Every line below is to be quoted exactly, with nothing added or dropped.

BEGIN GIVEN RECORDS

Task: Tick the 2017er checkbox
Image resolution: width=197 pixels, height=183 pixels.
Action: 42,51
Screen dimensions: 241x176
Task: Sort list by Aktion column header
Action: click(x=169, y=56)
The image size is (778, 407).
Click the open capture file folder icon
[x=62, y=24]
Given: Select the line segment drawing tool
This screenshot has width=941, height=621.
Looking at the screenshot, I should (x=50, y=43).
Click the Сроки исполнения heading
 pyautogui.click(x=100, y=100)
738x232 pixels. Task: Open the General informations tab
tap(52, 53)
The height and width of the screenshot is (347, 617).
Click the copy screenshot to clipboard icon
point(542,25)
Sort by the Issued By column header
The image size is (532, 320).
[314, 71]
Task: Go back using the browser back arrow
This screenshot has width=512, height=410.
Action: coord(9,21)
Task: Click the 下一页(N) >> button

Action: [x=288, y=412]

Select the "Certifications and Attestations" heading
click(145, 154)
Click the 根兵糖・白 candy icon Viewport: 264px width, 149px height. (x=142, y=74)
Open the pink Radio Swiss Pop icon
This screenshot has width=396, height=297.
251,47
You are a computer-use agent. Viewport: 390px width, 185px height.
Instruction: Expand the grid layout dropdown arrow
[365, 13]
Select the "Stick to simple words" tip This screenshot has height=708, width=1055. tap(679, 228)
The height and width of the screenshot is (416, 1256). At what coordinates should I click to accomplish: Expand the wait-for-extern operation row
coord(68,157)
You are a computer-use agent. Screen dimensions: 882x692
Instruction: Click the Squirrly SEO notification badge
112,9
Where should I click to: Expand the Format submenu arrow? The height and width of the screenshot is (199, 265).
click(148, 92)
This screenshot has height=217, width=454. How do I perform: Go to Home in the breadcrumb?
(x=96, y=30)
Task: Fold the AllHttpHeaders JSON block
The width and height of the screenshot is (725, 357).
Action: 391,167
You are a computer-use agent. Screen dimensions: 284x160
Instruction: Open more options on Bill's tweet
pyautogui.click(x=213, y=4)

END GIVEN RECORDS

= THE COMPLETED TASK =
Task: Tick the 2017er checkbox
Image resolution: width=197 pixels, height=183 pixels.
Action: 42,51
Screen dimensions: 241x176
Task: Sort list by Aktion column header
Action: click(x=169, y=56)
The image size is (778, 407).
Click the open capture file folder icon
[x=62, y=24]
Given: Select the line segment drawing tool
This screenshot has width=941, height=621.
Looking at the screenshot, I should (x=50, y=43).
Click the Сроки исполнения heading
 pyautogui.click(x=100, y=100)
738x232 pixels. Task: Open the General informations tab
tap(52, 53)
The height and width of the screenshot is (347, 617).
Click the copy screenshot to clipboard icon
point(542,25)
Sort by the Issued By column header
The image size is (532, 320).
[314, 71]
Task: Go back using the browser back arrow
This screenshot has width=512, height=410.
Action: coord(9,21)
Task: Click the 下一页(N) >> button

Action: [x=288, y=412]

Select the "Certifications and Attestations" heading
click(145, 154)
Click the 根兵糖・白 candy icon Viewport: 264px width, 149px height. (x=142, y=74)
Open the pink Radio Swiss Pop icon
This screenshot has width=396, height=297.
251,47
You are a computer-use agent. Viewport: 390px width, 185px height.
Instruction: Expand the grid layout dropdown arrow
[365, 13]
Select the "Stick to simple words" tip This screenshot has height=708, width=1055. tap(679, 228)
The height and width of the screenshot is (416, 1256). At what coordinates should I click to accomplish: Expand the wait-for-extern operation row
coord(68,157)
You are a computer-use agent. Screen dimensions: 882x692
Instruction: Click the Squirrly SEO notification badge
112,9
Where should I click to: Expand the Format submenu arrow? The height and width of the screenshot is (199, 265).
click(148, 92)
This screenshot has height=217, width=454. How do I perform: Go to Home in the breadcrumb?
(x=96, y=30)
Task: Fold the AllHttpHeaders JSON block
The width and height of the screenshot is (725, 357).
Action: 391,167
You are a computer-use agent. Screen dimensions: 284x160
Instruction: Open more options on Bill's tweet
pyautogui.click(x=213, y=4)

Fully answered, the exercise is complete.